Saturday, March 15, 2014

Pulled Corned Beef on Seared Rye

Irish pub-style

When you go to an Irish pub, whether it’s on St. Patrick’s Day or not, you always hope that you’ll hear an old-timer with an Irish brogue telling a sensational story about buried treasure, leprechauns, luck and some mischief. Then you order your Guinness or Harp and sit back, you can just close your eyes for a minute and let him take you along wherever the story goes.

Suddenly, the aroma of delectable corned beef fills the room and you’re back to reality in the pub, ordering a flavorful sandwich that's stacked high with beef, cheese and just a hint of coarse mustard. This is truly Irish pub heaven.

We wanted to make the shot look like a pub, so we didn’t need a lot of light. We had a large soft source from the right as our main light and a point source from the right as well, to give the image just a touch of sunlight, like from a window. Then, we had another point light source from the back left, as if there was another window on the other side of the pub. We also used a soft light source from above to fill in some contrast.

Make your own -- Pulled Corned Beef & Seared Rye

Drown the Shamrock!

No fuss - no special pour - no waiting.

Harp Lager is a Vienna-style Irish brew that's a leading brand in Ireland. It was created in 1960 by the Guinness Brewery (now called Diageo) in Dundalk, Ireland. According to legend, the Irish celebrants on St. Patrick's Day wore shamrocks on their clothes and took them off at the end of the day to place in their whiskey. We recommend Harp.
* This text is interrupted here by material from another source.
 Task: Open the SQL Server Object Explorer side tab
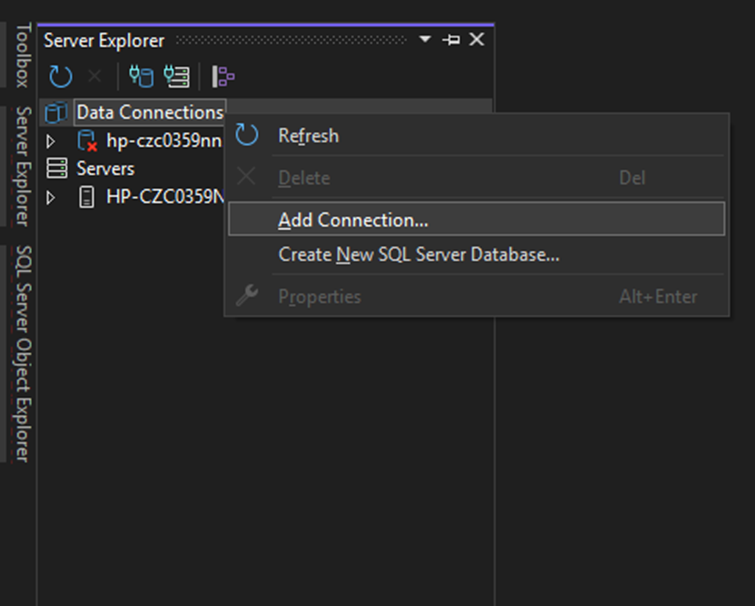coord(22,353)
St. Patrick's Day is a good time to ponder all its inconsistencies while enjoying a noble brew. First,
St. Patrick was not Irish, second, he started off as an atheist. Next, St. Patrick's Day was a holy day in Ireland -- Irish Americans made it the amusing food and drink fest it is today. And, there is no corn in corned beef. Never mind the irony, by now you should be just enjoying the Harp and laughing about it all with friends.